● **Task details**
Search the material for "each" and show all lines that contain it.

● **Input material**

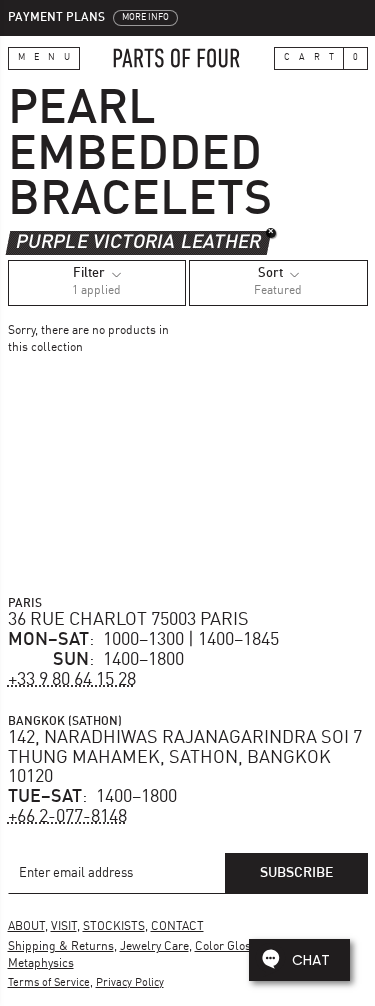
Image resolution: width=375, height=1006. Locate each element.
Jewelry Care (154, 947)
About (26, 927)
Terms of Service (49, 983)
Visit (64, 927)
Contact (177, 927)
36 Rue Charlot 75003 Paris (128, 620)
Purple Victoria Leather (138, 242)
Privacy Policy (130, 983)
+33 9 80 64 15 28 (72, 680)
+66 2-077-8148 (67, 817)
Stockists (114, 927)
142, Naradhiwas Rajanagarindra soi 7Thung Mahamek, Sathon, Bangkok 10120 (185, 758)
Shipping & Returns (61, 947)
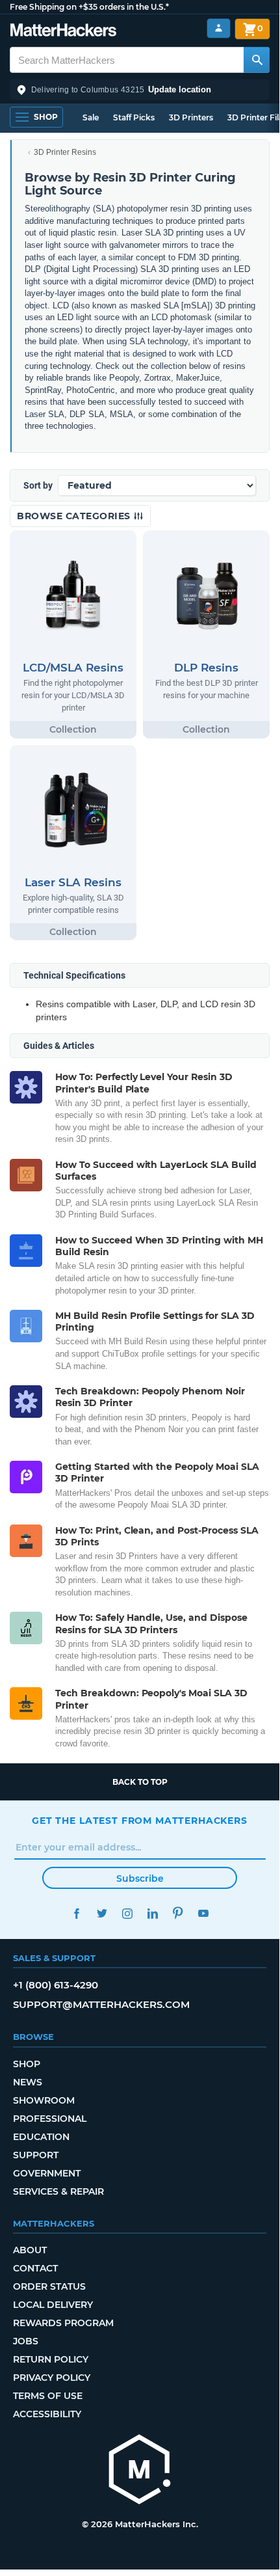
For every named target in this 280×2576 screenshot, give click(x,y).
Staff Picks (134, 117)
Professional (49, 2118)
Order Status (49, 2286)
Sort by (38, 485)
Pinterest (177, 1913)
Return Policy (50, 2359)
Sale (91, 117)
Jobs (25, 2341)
---
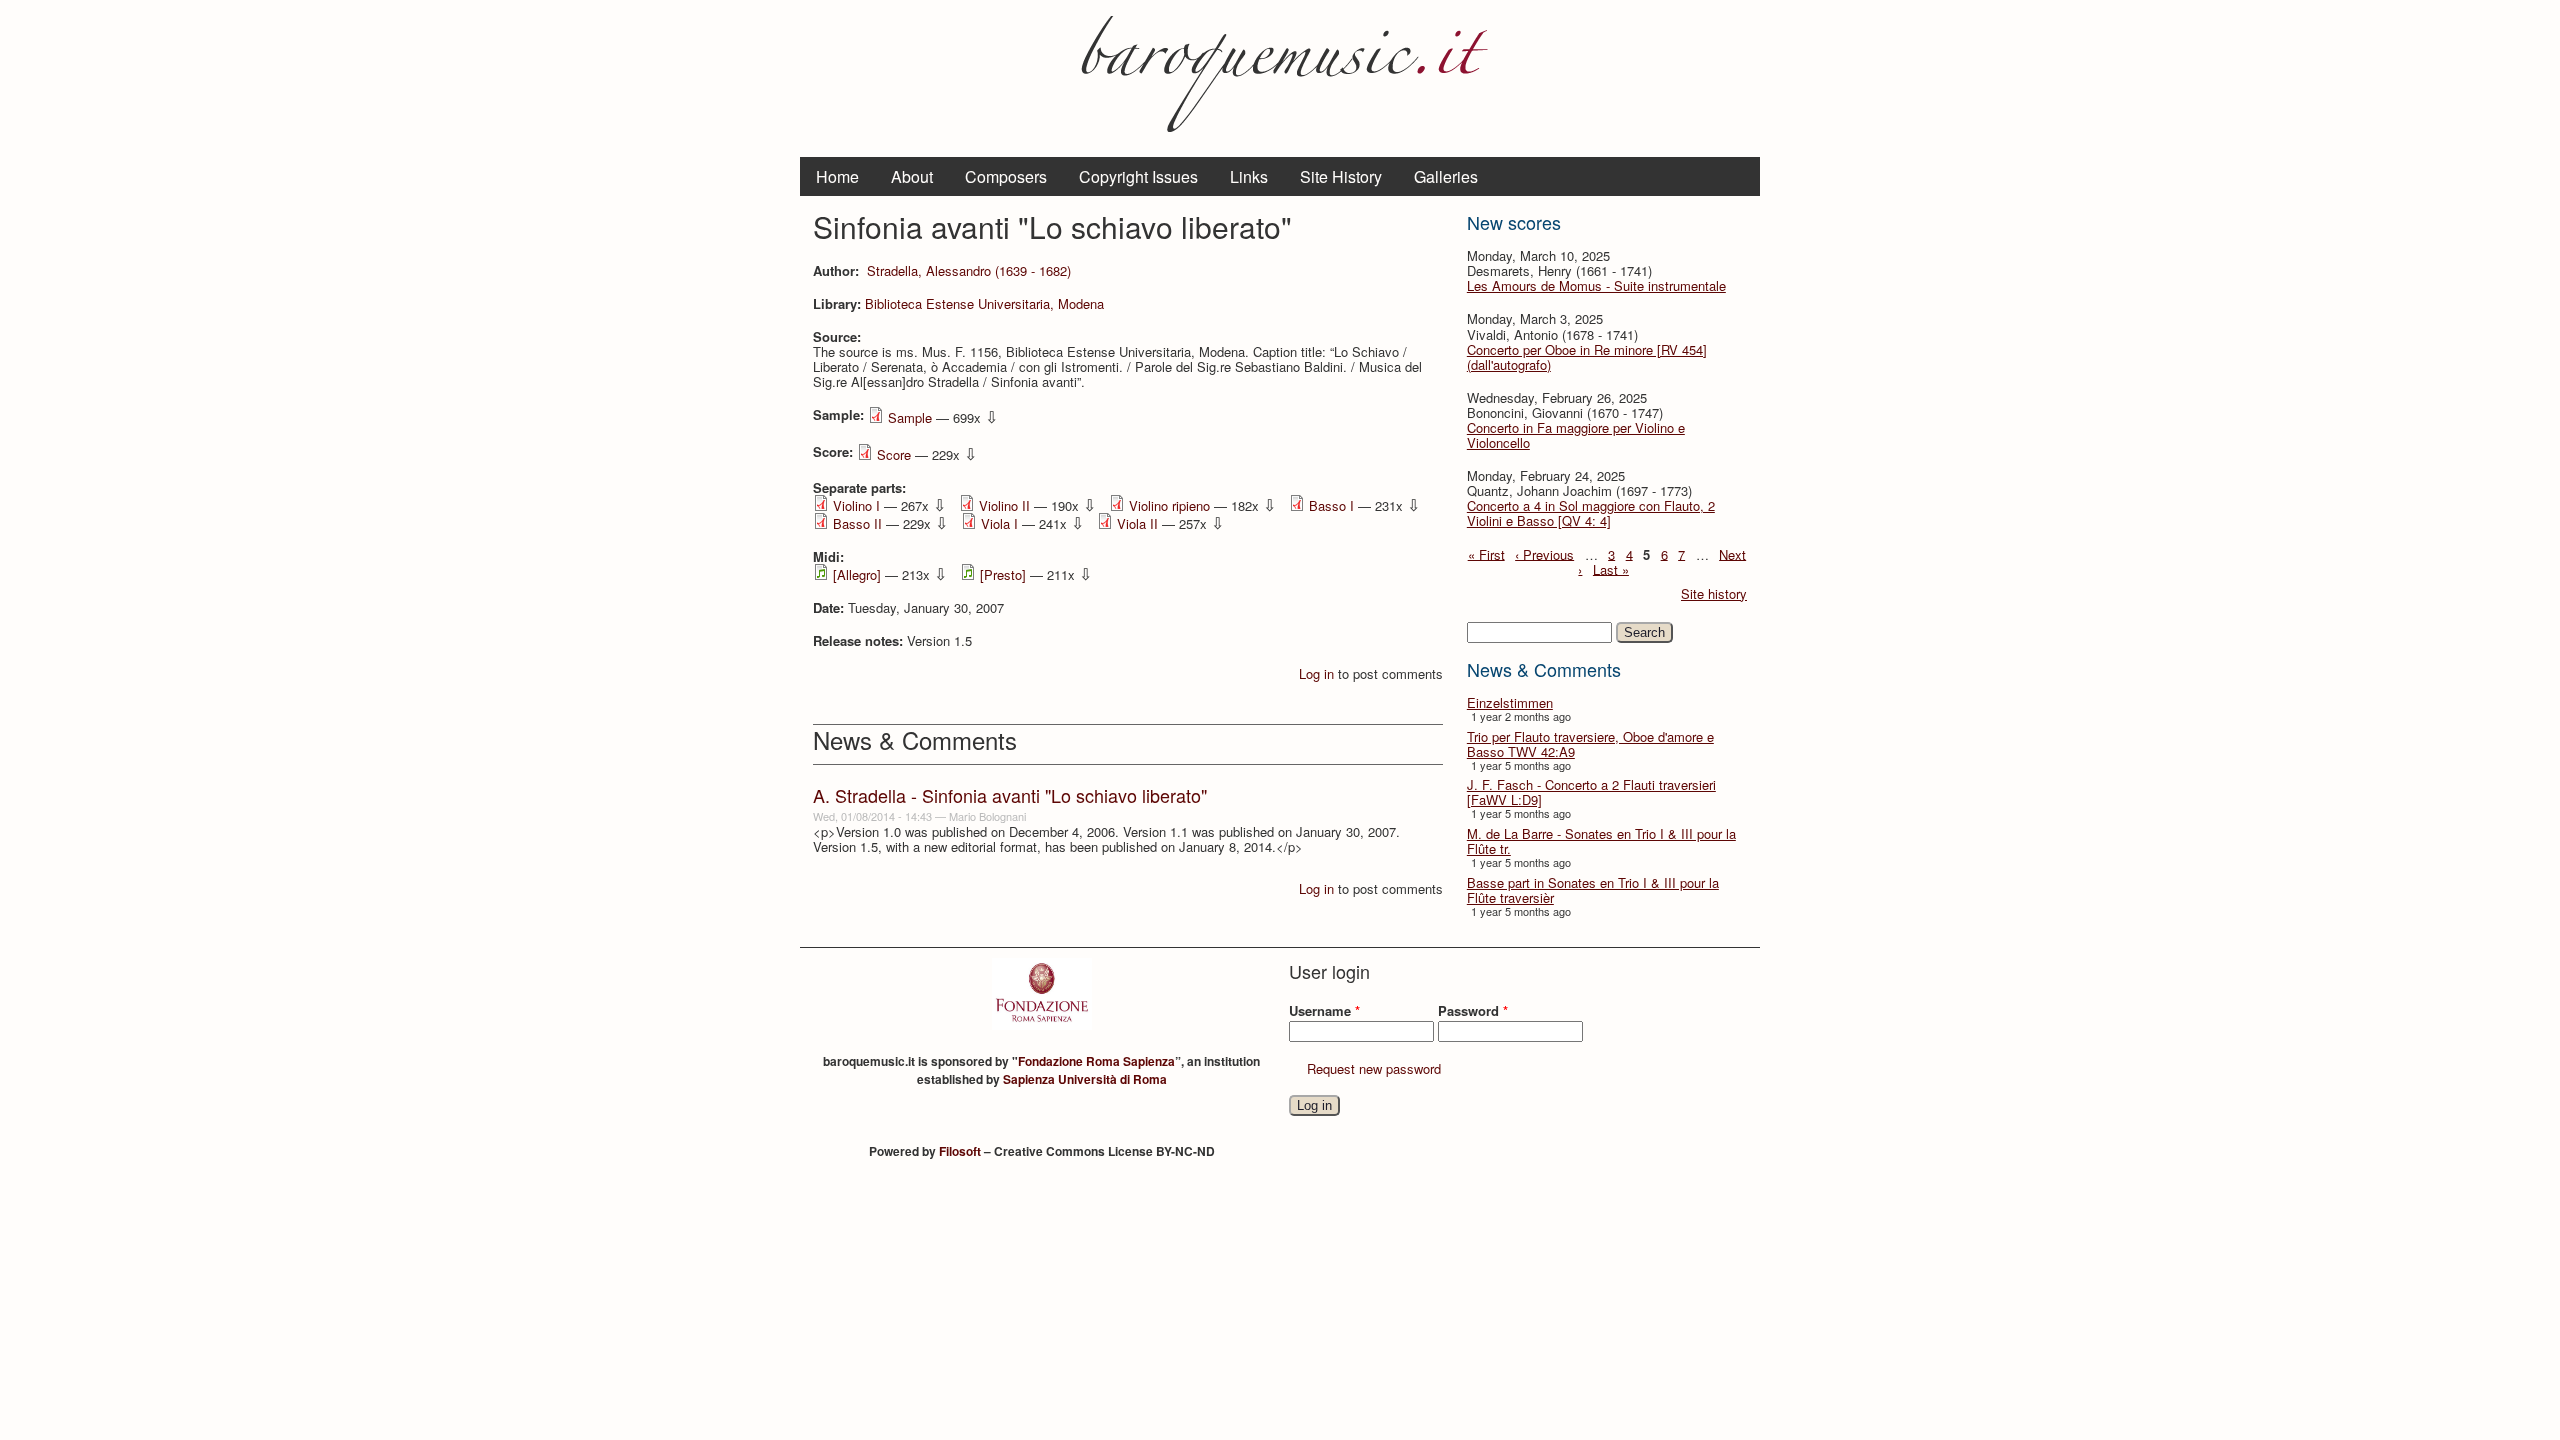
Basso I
---
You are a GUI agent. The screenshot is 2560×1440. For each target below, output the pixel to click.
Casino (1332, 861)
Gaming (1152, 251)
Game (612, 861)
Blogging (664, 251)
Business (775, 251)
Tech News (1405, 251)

● **Response box**
Image resolution: width=375, height=1006. Locate each element.
You are a GUI agent. The screenshot is 2560×1440. For each target below, output the pixel to click.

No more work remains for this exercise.